About this task: Below is a block of entries, which should be copied verbatim apart from the pictures.

◇ ◇ ◇

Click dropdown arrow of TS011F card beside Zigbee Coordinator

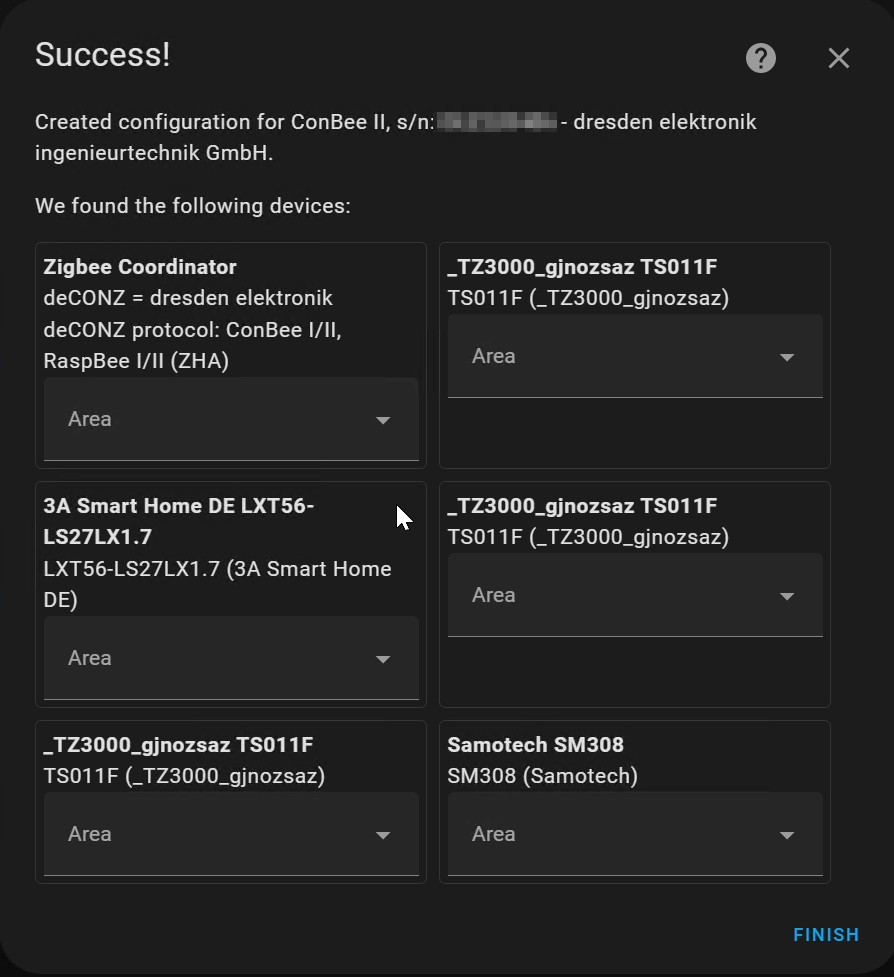(x=787, y=357)
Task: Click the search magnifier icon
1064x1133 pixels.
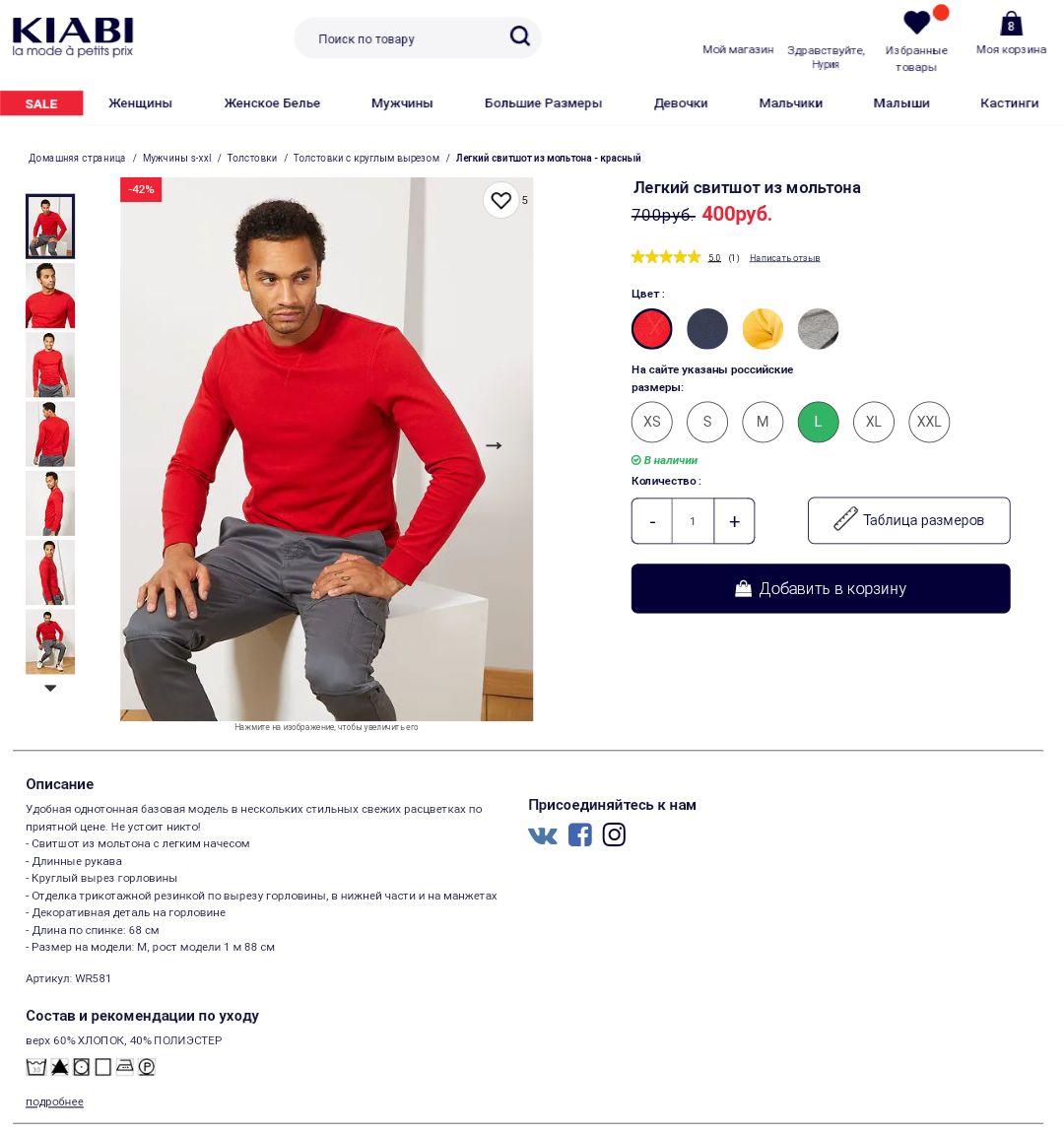Action: tap(519, 35)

◇ ◇ ◇

Answer section:
Click dropdown arrow of TS011F card beside Zigbee Coordinator

(x=787, y=357)
Task: Click the search magnifier icon
1064x1133 pixels.
Action: tap(519, 35)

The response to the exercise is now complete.